To do: From the gaming links post below, list the title of every linked article it recommends.

Happy Birthday to the United States of America! Be safe with your fireworks, folks. Colorado (where I live) has seen two devastating fires in the past two years. We don’t need a third year in a row. It’s not a hat trick or a trifecta that anyone wants to accomplish.

On with the links!

Touchstones Of Unification Pt 1 – Themes

Earlier this year, I attended the Pikes Peak Writers Conference. One of the sessions I sat in on was Chuck Wendig‘s fantastic teachings about theme and how they can affect a story. Of course, Chuck’s session focused on fiction writing, while the article Mike wrote is about role playing games. If you haven’t figured it out by now, the venn diagram between running an RPG and writing a novel has a great deal of overlap. Of course, the non-overlapping parts must be considered or else you’ll have a crappy role playing experience, or a horrible book. Anyway, if you weren’t one of the 50 (or so) people in the room with Chuck, click over to Mike’s article about theme (to be continued in other parts as well), and check out what he has to say. He covers the ramifications and impacts of choosing a theme for a game quite well. There’s plenty to chew on there. Also, if you’re a writer and a gamer, you really want to read this one. It’ll change your life in both of those areas.

Revised Open Doors in D&D-based games

I love Peter’s modifications here for changing how opening doors happens with regards to D&D. This is a smooth method, and makes the character’s strength bonus worthwhile. Think about it: The strongest (non-magical, non-enhanced) human is going to have an 18 strength. This is a +4 bonus. Roll a d20 and add 4? Come on. In this case, the die roll (or luck of the roll) is more important than the character itself. Dropping the variance range to a d6 (or a d8, maybe?) and adding in the strength bonus is a huge thing. Great idea here!

D&D / OSR: Two-Hit Minion Variant

Marty has a great idea to take the D&D 4e “one hit wonder” minions and bump them up to take two hits before they die. This makes me happy. In my brief D&D 4e days, I’d see many people focus area affect spells on what they thought were minions via metagaming to wipe them out. By making them take two hits… That reduces the metagaming aspect of things, and makes the players that do metagame think twice about using two fireballs (or whatever) against minions instead of just the single spell or charge from a magic item. It’s a small adjustment, but it goes a long way.

Supplied information:
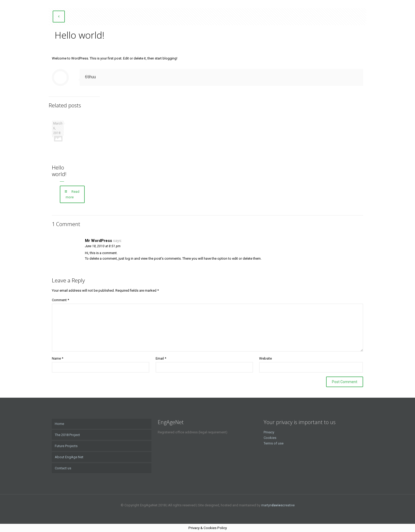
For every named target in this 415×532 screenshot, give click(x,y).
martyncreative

...

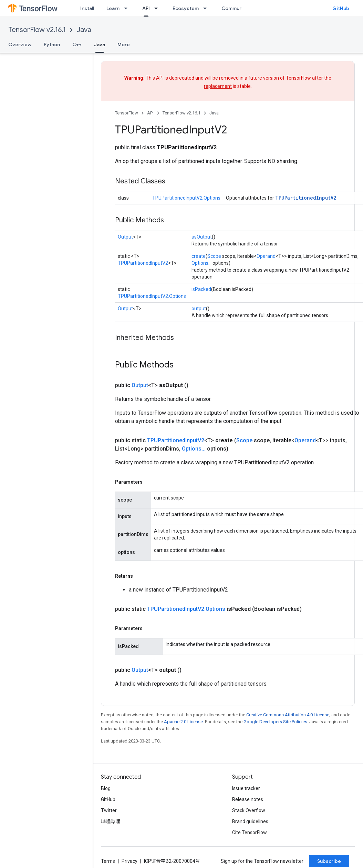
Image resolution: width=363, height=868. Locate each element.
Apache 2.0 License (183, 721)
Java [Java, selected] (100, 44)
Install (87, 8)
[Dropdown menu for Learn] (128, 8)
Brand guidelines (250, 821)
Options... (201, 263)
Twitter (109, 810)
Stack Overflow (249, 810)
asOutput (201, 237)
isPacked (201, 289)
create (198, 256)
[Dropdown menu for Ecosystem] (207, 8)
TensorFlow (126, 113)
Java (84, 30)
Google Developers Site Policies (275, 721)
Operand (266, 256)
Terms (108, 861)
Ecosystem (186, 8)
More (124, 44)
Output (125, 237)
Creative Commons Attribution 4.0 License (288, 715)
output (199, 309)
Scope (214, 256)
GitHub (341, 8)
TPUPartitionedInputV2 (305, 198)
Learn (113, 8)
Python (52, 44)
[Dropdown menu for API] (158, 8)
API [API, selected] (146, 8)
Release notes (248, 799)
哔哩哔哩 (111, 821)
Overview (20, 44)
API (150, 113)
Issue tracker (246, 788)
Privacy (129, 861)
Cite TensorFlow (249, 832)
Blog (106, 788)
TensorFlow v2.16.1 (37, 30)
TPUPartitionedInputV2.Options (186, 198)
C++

Expected answer:
- Touchstones Of Unification Pt 1 – Themes
- Revised Open Doors in D&D-based games
- D&D / OSR: Two-Hit Minion Variant